**** Excerpt provided

Title:
PIN ANCHOR DRIVER
Kind Code:
A1


Abstract:
A pin anchor driver for use with a rotary hammer includes a main shaft having a bore in which a drill bit of the rotary hammer is at least partially receivable, a driver head coupled to the main shaft, and a magnet positioned between the main shaft and the driver head.



Inventors:
Neitzell, Roger D. (Palmyra, WI, US)
Malloy, Ryan (Milwaukee, WI, US)
Application Number:
13/771394
Publication Date:
08/29/2013
Filing Date:
02/20/2013
Assignee:
MILWAUKEE ELECTRIC TOOL CORPORATION (Brookfield, WI, US)
Primary Class:
International Classes:
B25D17/02
View Patent Images:
Related US Applications:



Primary Examiner:
HIBBERT, MARY C
Attorney, Agent or Firm:
MICHAEL, BEST & FRIEDRICH LLP (MT) (MILWAUKEE, WI, US)
Claims:
What is claimed is:

1. A pin anchor driver for use with a rotary hammer, the pin anchor driver comprising: a main shaft including a bore in which a drill bit of the rotary hammer is at least partially receivable; a driver head coupled to the main shaft; and a magnet positioned between the main shaft and the driver head.

********
**** Dataset

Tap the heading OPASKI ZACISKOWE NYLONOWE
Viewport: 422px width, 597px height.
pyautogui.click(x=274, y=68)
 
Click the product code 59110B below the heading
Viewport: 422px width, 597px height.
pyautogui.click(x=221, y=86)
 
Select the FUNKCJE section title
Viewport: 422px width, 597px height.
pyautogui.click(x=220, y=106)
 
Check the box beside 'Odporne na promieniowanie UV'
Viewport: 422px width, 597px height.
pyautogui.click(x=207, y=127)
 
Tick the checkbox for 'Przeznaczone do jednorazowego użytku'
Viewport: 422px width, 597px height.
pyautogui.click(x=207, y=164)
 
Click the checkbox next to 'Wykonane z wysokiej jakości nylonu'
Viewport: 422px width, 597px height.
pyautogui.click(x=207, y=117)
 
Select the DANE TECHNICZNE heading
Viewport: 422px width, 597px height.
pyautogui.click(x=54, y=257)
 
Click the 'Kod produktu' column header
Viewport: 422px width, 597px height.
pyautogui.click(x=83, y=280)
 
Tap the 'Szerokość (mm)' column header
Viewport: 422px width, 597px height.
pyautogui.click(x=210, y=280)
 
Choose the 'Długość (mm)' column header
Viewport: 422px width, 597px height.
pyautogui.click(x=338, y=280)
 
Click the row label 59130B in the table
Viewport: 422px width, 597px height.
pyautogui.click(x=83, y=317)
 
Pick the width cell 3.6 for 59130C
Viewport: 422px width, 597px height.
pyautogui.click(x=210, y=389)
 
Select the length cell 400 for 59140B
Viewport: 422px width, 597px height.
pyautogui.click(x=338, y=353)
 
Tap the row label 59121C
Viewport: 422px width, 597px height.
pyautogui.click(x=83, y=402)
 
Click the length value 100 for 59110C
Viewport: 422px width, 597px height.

********

§ Short task 1: Write out the stretch of the pin anchor driver patent page from "Malloy, Ryan (Milwaukee, WI, US)" through "(Brookfield, WI, US)", word for word.
§ Short task 2: Repeat the stretch of the entries from the line containing "Choose the 'Długość (mm)' column header" through the line containing "pyautogui.click(x=83, y=317)", reproducing each line without change.

§ Task solution 1:
Malloy, Ryan (Milwaukee, WI, US)
Application Number:
13/771394
Publication Date:
08/29/2013
Filing Date:
02/20/2013
Assignee:
MILWAUKEE ELECTRIC TOOL CORPORATION (Brookfield, WI, US)

§ Task solution 2:
Choose the 'Długość (mm)' column header
Viewport: 422px width, 597px height.
pyautogui.click(x=338, y=280)
 
Click the row label 59130B in the table
Viewport: 422px width, 597px height.
pyautogui.click(x=83, y=317)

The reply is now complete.